Find every line in the records below that holds the word "agent", and copy it out.

= = =

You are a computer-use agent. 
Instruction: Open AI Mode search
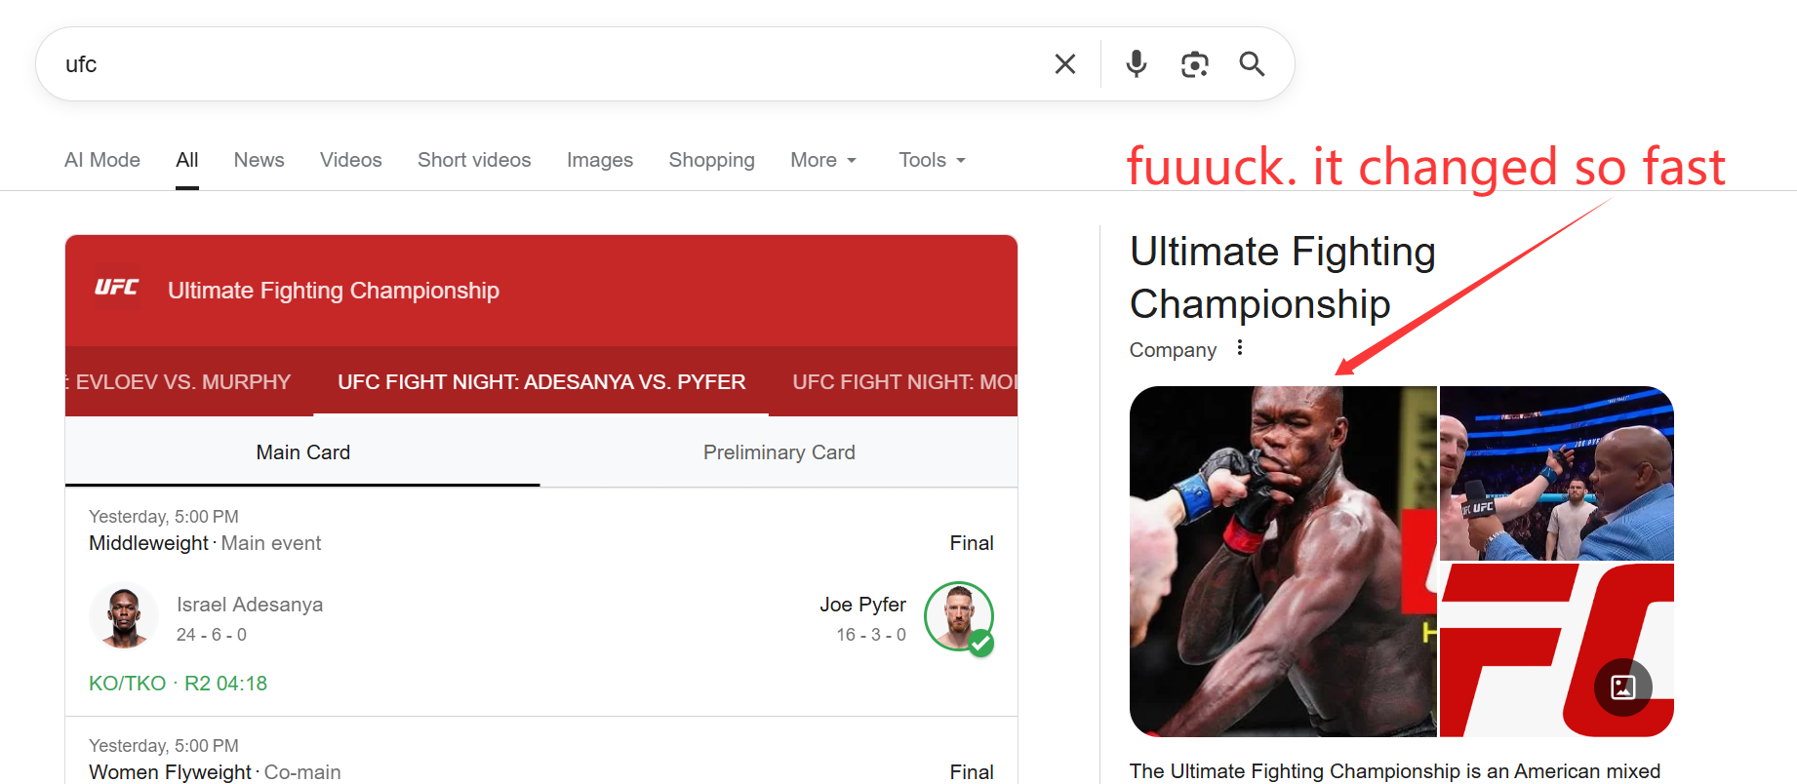[102, 160]
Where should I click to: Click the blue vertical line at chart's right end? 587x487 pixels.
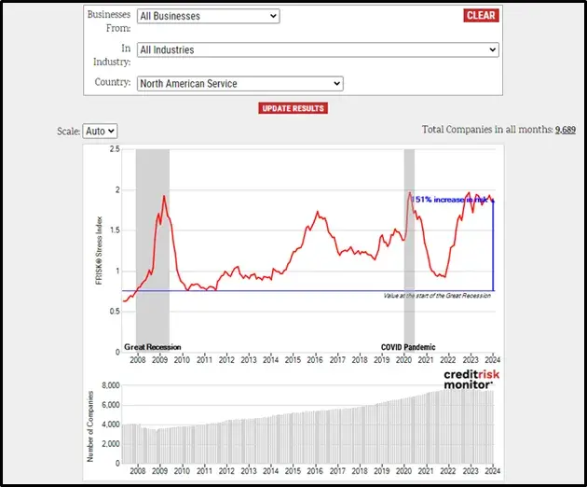[493, 244]
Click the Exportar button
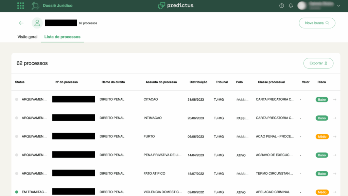Screen dimensions: 348x196 click(318, 63)
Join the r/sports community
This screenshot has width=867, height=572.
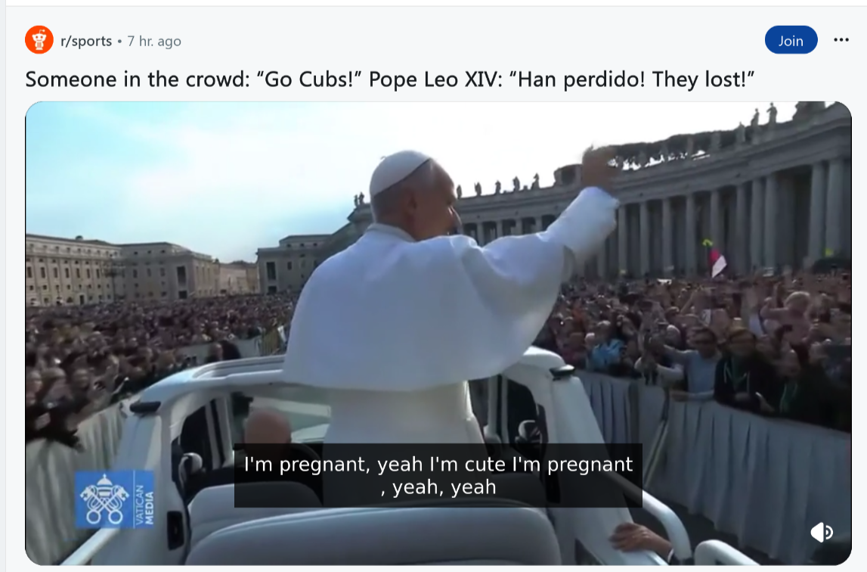(x=791, y=40)
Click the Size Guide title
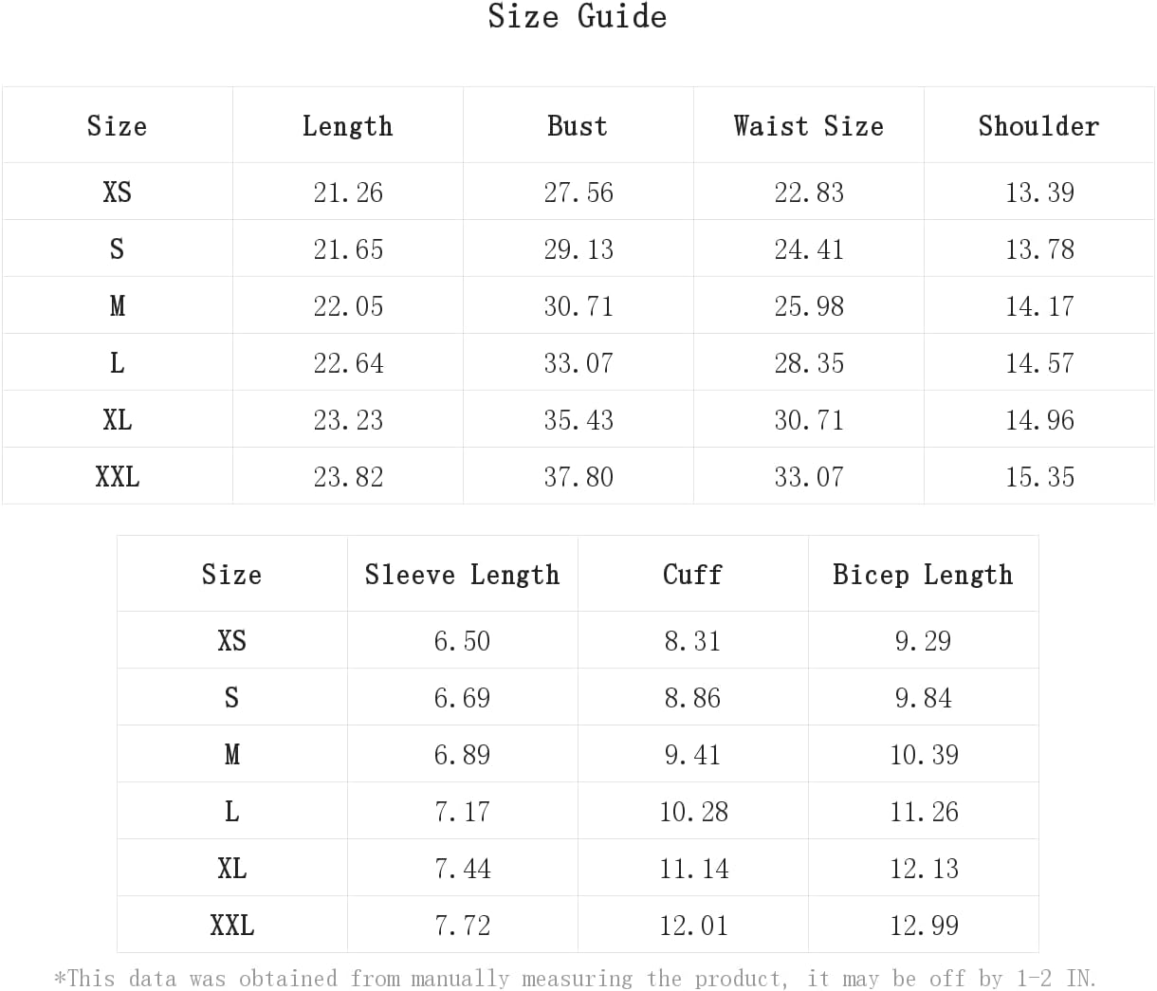Screen dimensions: 1157x991 (578, 16)
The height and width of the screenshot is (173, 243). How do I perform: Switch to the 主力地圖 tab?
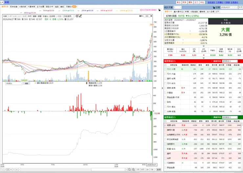pos(40,7)
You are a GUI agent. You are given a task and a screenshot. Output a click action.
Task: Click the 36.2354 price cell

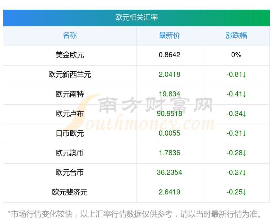(x=169, y=173)
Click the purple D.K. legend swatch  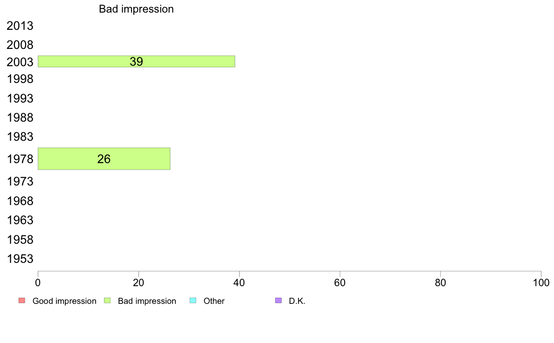(278, 301)
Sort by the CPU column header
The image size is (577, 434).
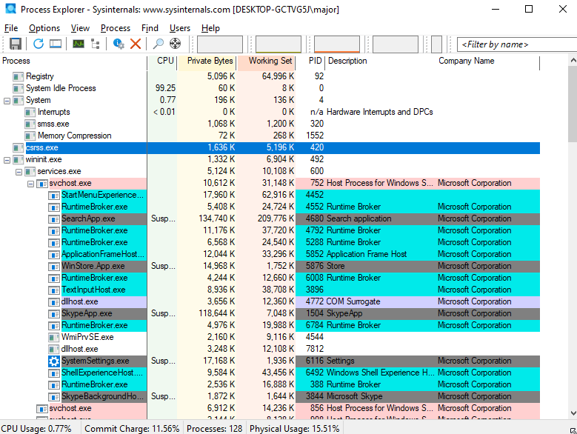coord(165,61)
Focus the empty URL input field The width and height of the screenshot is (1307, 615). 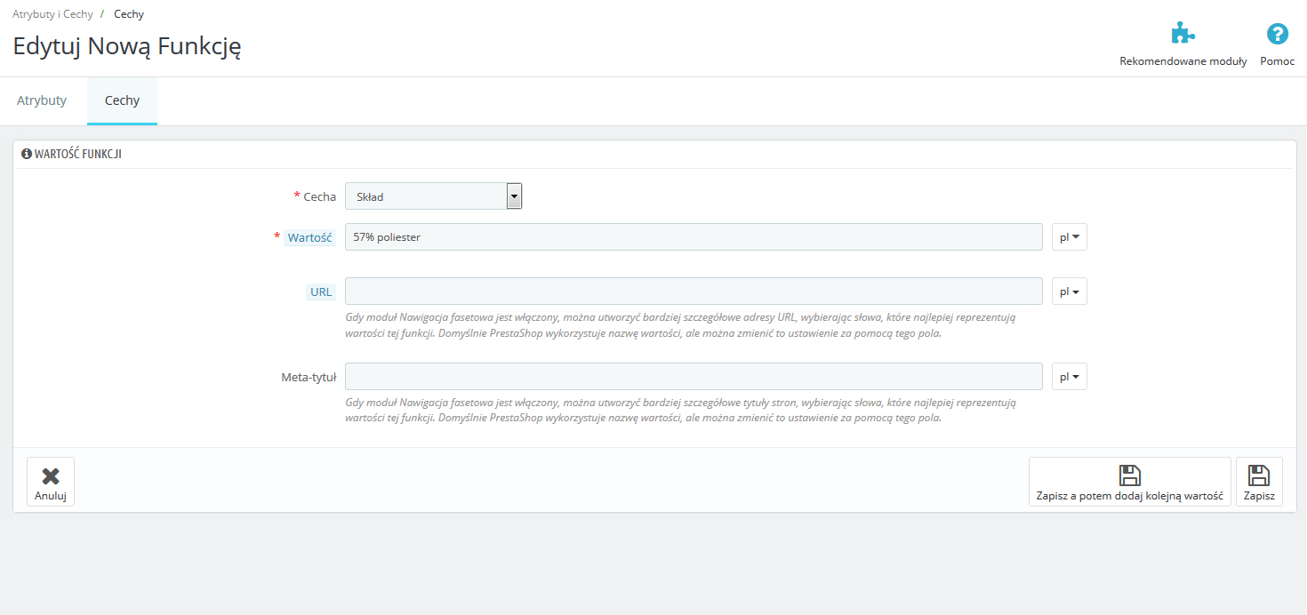pyautogui.click(x=694, y=292)
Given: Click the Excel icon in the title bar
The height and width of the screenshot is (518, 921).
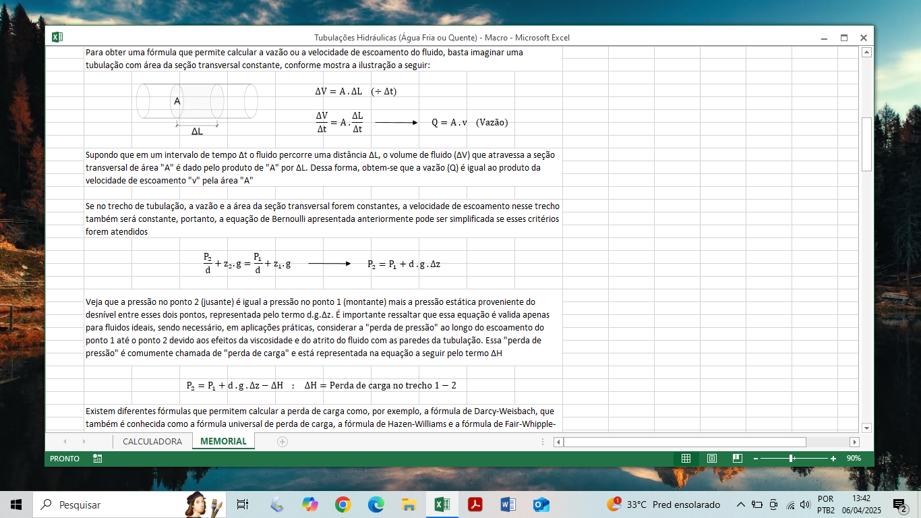Looking at the screenshot, I should tap(58, 38).
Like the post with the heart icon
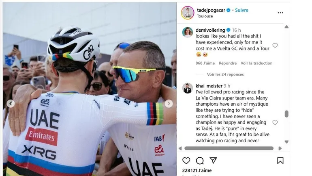Screen dimensions: 312x176 click(x=186, y=161)
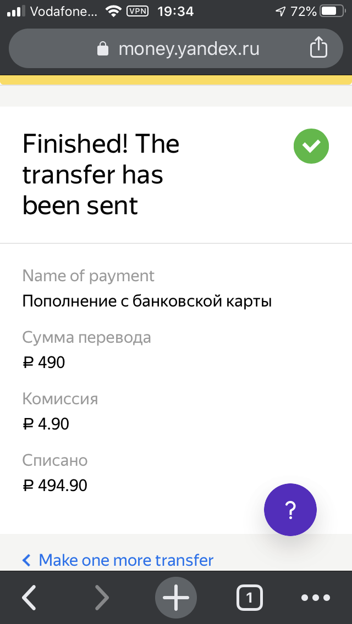Open the tab switcher showing 1 tab
The image size is (352, 624).
click(x=249, y=597)
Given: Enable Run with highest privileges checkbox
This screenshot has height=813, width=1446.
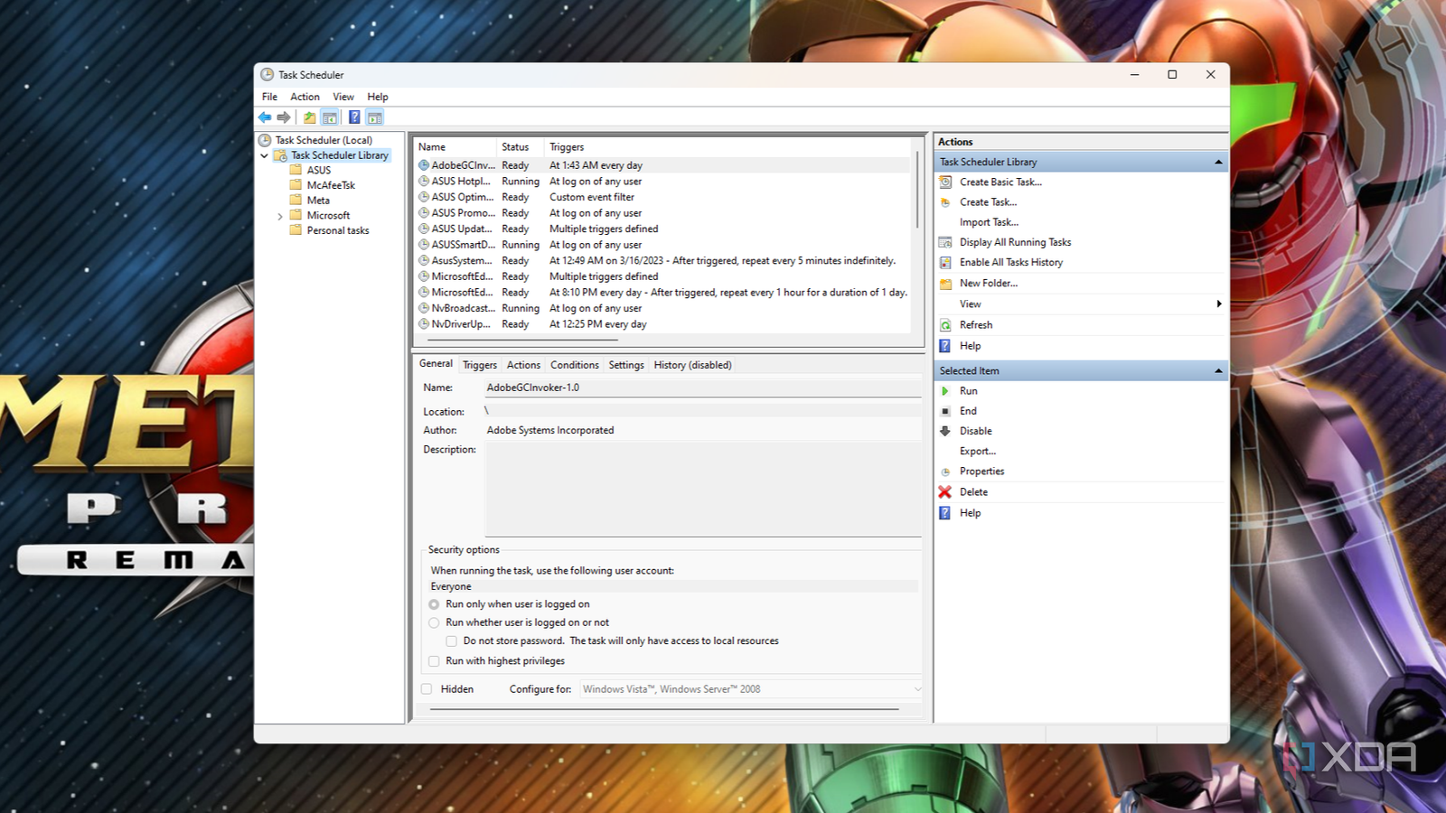Looking at the screenshot, I should 434,661.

= = =

Result of this task:
You are a computer-use agent. 
You are a GUI agent. You are given a task and a screenshot. Output a click action.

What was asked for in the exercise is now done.